Swap "coordinates" for "position" in the lines running from the first line of the records through the line with "[x=82, y=375]", and give those lines again with everything else unchanged.

RECORDED DATA:

* BEGIN *

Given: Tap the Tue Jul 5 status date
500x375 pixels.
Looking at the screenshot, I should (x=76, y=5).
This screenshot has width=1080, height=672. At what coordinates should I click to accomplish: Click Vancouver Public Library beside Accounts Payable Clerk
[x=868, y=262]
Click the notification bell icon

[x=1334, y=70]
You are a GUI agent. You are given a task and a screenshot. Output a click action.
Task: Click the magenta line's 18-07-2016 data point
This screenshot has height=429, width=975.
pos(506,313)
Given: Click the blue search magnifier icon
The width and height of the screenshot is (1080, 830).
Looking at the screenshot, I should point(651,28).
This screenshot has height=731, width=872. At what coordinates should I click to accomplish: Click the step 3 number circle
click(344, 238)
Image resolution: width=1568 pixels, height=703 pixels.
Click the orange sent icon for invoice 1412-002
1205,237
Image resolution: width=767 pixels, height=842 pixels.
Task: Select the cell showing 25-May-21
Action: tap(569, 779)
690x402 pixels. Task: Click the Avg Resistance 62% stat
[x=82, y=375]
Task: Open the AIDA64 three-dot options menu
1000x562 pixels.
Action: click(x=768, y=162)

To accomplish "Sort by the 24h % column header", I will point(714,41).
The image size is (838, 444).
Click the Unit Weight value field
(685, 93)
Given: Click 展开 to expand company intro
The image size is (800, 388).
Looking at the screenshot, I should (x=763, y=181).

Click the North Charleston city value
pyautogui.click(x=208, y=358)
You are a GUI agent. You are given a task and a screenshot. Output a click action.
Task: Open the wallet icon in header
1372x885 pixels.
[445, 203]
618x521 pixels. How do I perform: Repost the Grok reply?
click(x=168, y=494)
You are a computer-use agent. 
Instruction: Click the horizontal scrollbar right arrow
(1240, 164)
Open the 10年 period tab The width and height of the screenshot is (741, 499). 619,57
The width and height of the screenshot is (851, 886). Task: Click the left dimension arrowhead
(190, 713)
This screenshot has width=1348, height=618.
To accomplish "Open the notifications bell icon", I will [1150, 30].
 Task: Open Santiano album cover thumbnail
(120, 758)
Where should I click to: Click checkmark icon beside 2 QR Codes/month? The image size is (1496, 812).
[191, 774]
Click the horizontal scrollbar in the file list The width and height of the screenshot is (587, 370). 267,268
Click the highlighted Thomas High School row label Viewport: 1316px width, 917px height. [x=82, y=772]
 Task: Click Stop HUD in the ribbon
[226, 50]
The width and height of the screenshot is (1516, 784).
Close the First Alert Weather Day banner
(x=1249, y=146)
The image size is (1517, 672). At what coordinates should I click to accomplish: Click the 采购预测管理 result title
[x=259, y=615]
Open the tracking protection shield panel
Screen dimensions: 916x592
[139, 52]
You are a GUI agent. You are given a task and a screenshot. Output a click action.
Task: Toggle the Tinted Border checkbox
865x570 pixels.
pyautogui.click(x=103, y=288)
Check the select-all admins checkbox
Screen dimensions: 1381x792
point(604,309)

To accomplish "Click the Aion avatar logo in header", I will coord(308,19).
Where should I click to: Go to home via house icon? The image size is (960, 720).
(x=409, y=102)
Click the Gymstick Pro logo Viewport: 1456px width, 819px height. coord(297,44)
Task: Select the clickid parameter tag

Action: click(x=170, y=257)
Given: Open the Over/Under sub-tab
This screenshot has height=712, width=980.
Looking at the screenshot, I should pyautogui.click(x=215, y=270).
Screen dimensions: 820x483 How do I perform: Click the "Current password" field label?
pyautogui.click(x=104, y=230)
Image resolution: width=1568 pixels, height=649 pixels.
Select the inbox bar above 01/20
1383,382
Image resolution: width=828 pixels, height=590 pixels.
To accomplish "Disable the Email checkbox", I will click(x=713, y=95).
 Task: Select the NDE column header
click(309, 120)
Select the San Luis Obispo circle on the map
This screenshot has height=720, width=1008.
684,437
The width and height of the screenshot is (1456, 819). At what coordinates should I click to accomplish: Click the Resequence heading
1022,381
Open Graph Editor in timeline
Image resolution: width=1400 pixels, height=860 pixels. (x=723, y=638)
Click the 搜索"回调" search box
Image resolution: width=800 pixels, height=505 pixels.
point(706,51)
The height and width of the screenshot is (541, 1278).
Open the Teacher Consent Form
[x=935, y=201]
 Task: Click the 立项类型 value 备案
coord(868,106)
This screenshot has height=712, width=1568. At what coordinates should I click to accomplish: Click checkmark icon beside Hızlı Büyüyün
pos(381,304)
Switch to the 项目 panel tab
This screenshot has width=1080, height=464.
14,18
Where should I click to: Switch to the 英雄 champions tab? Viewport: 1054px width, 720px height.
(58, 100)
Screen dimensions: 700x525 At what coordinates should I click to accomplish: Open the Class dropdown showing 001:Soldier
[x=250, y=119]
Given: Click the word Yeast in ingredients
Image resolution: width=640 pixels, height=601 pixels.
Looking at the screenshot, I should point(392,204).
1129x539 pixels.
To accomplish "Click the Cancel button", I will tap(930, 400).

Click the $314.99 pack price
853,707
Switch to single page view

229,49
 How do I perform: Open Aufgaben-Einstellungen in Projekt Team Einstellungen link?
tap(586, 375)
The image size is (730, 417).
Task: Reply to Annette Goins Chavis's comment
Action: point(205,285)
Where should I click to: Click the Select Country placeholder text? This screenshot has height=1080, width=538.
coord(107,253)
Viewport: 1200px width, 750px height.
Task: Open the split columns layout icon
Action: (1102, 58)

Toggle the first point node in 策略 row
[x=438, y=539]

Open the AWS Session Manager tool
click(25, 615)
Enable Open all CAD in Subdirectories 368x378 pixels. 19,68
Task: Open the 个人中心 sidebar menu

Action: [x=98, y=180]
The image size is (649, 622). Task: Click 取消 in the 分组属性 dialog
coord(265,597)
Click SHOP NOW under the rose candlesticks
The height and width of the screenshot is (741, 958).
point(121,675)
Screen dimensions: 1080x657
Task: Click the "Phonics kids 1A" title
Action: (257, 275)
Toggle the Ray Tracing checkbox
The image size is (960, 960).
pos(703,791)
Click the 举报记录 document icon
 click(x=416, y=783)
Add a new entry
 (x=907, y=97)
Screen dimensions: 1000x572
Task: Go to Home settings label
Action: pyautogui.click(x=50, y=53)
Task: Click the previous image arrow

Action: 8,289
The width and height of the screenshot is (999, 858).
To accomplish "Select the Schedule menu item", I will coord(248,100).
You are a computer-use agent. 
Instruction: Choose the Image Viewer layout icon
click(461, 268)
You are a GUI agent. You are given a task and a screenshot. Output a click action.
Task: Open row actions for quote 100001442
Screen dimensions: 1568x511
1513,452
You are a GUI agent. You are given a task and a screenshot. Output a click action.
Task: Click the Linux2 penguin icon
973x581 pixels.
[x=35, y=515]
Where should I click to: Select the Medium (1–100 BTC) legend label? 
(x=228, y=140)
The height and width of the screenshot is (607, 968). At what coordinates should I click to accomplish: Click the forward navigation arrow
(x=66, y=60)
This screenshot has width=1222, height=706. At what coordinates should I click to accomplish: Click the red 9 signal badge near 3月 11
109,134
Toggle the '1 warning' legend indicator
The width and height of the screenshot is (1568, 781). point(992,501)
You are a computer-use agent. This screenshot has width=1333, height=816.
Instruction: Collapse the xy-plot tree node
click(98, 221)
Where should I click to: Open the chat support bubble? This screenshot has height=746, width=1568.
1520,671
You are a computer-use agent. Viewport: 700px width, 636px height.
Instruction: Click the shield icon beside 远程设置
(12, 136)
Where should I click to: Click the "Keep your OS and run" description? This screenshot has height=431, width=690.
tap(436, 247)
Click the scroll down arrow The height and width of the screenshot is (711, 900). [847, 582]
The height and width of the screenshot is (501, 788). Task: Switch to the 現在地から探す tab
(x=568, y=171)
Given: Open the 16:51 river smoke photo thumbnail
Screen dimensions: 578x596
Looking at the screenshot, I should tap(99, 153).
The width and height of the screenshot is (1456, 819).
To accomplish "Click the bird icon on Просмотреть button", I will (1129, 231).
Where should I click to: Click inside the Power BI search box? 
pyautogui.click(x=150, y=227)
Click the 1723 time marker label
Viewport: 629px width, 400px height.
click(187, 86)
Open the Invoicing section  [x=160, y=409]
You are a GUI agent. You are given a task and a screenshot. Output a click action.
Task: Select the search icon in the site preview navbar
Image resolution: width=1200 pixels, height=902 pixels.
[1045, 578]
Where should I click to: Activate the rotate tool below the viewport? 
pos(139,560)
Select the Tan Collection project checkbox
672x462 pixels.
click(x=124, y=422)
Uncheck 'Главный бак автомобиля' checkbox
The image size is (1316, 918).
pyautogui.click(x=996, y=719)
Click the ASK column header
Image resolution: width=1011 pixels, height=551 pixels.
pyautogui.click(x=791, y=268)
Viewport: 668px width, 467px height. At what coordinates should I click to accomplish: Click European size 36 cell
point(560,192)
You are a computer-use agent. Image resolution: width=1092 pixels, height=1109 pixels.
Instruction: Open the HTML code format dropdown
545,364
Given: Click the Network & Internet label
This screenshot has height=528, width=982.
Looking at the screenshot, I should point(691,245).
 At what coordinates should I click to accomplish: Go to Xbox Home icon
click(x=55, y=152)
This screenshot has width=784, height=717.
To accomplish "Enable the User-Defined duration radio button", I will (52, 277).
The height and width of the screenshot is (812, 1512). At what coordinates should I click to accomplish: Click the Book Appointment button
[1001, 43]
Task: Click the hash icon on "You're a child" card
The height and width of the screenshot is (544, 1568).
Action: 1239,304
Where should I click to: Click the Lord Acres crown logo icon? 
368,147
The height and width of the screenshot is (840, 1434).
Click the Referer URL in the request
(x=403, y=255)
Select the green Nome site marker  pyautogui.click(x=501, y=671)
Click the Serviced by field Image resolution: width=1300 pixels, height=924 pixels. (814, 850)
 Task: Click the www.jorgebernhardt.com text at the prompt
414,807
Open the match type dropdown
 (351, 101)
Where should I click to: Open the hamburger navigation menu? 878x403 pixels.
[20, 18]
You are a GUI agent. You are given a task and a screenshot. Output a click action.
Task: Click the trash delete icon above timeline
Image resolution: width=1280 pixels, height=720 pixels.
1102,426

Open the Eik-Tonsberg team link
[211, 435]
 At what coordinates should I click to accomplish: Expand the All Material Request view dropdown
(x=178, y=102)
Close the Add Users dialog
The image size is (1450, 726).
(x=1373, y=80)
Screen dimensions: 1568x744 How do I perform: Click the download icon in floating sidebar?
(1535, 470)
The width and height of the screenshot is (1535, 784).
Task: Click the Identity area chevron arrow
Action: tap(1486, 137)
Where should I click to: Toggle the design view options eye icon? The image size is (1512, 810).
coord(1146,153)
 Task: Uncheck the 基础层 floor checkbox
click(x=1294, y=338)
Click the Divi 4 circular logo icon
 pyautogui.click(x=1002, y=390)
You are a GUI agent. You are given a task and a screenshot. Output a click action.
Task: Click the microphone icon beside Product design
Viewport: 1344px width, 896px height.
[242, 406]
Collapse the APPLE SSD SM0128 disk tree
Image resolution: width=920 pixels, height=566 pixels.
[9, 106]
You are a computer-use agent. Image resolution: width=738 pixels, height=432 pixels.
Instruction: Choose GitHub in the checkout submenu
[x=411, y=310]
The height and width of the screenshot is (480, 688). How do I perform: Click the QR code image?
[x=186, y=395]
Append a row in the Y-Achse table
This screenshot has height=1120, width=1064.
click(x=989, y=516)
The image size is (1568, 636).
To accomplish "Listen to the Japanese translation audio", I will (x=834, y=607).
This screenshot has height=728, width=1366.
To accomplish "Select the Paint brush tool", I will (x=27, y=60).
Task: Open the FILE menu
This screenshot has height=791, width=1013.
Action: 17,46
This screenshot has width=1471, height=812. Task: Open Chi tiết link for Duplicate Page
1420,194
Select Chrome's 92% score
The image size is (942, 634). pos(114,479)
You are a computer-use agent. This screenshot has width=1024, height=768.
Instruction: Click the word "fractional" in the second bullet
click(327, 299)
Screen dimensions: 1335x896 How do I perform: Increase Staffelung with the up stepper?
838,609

* END *

PROBLEM SOLUTION:
Given: Tap the Tue Jul 5 status date
500x375 pixels.
Looking at the screenshot, I should (x=76, y=5).
This screenshot has width=1080, height=672. At what position should I click to accomplish: Click Vancouver Public Library beside Accounts Payable Clerk
[x=868, y=262]
Click the notification bell icon

[x=1334, y=70]
You are a GUI agent. You are given a task and a screenshot. Output a click action.
Task: Click the magenta line's 18-07-2016 data point
This screenshot has height=429, width=975.
pos(506,313)
Given: Click the blue search magnifier icon
The width and height of the screenshot is (1080, 830).
Looking at the screenshot, I should point(651,28).
This screenshot has height=731, width=872. At what position should I click to accomplish: Click the step 3 number circle
click(344, 238)
Image resolution: width=1568 pixels, height=703 pixels.
Click the orange sent icon for invoice 1412-002
1205,237
Image resolution: width=767 pixels, height=842 pixels.
Task: Select the cell showing 25-May-21
Action: tap(569, 779)
690x402 pixels. Task: Click the Avg Resistance 62% stat
[x=82, y=375]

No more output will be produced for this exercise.